■ Problem to work on
Echo everything in the material below from the line containing "Task: Click the 832.98 retain size value" down to the end of the material, including both ends. Leave the pictures out of your answer.

■ Available data
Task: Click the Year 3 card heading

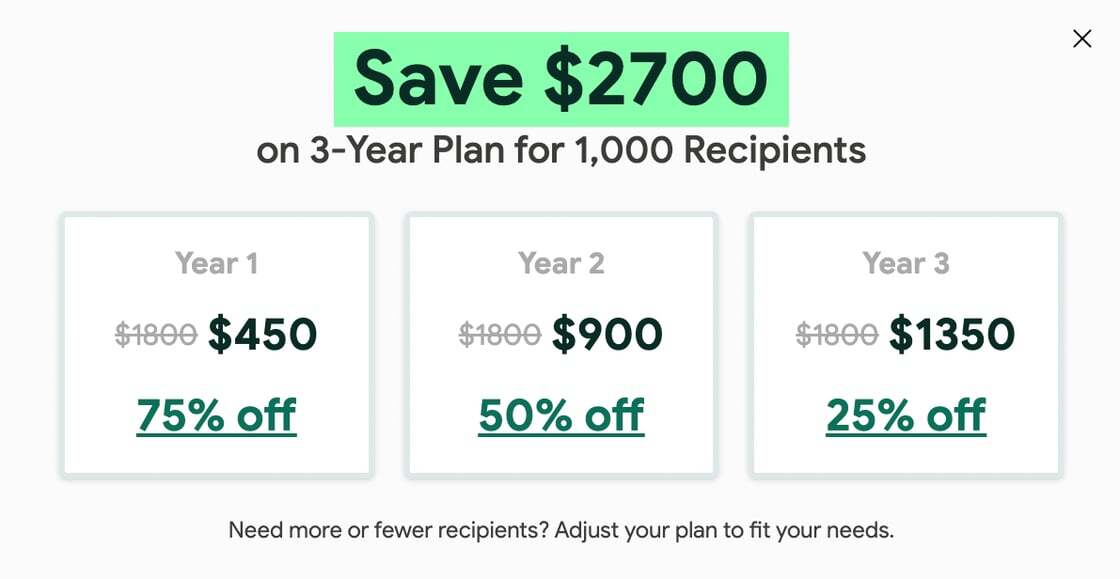Action: [x=906, y=263]
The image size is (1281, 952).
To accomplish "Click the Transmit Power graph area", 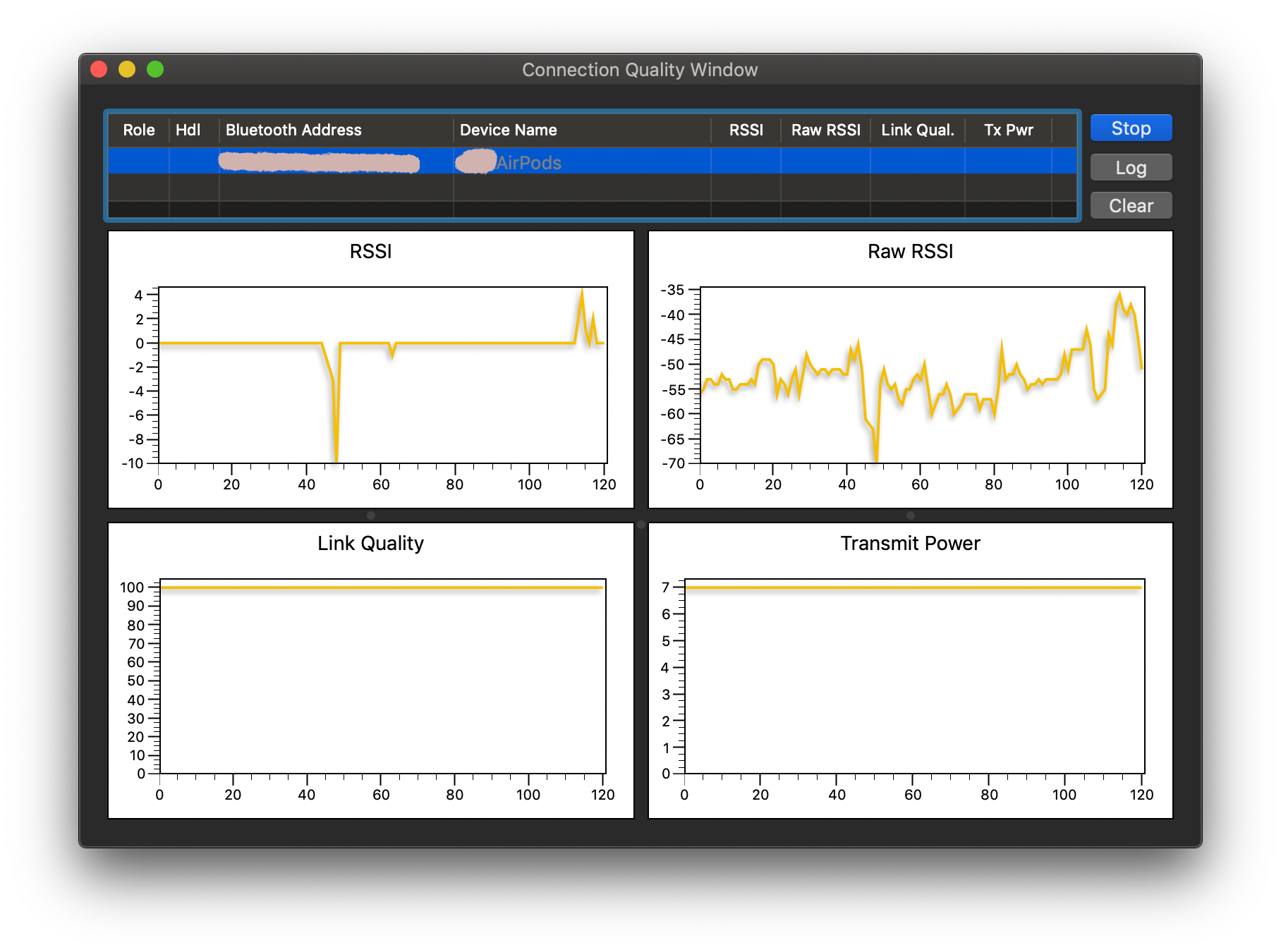I will pos(913,677).
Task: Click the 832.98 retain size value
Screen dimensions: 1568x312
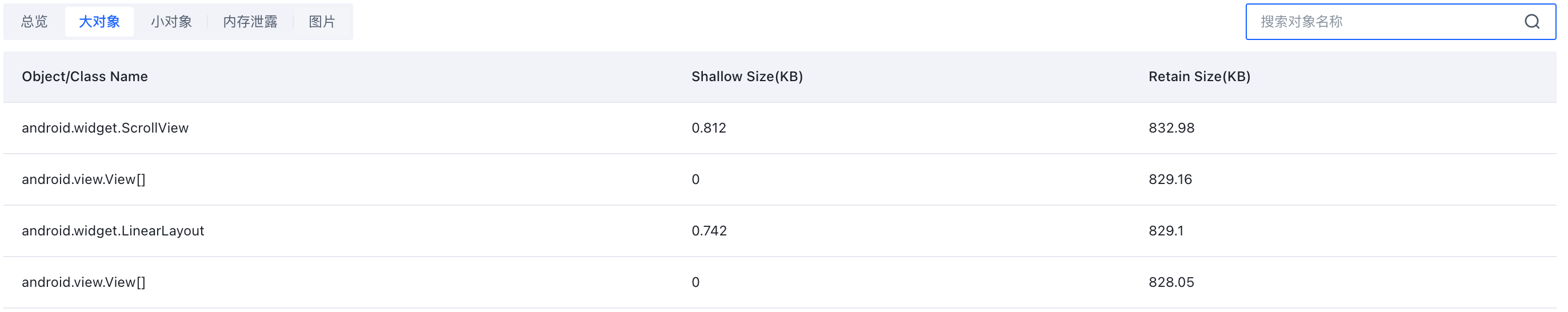Action: [1171, 129]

■ The reply
Task: Click the 832.98 retain size value
Screen dimensions: 1568x312
Action: [1171, 129]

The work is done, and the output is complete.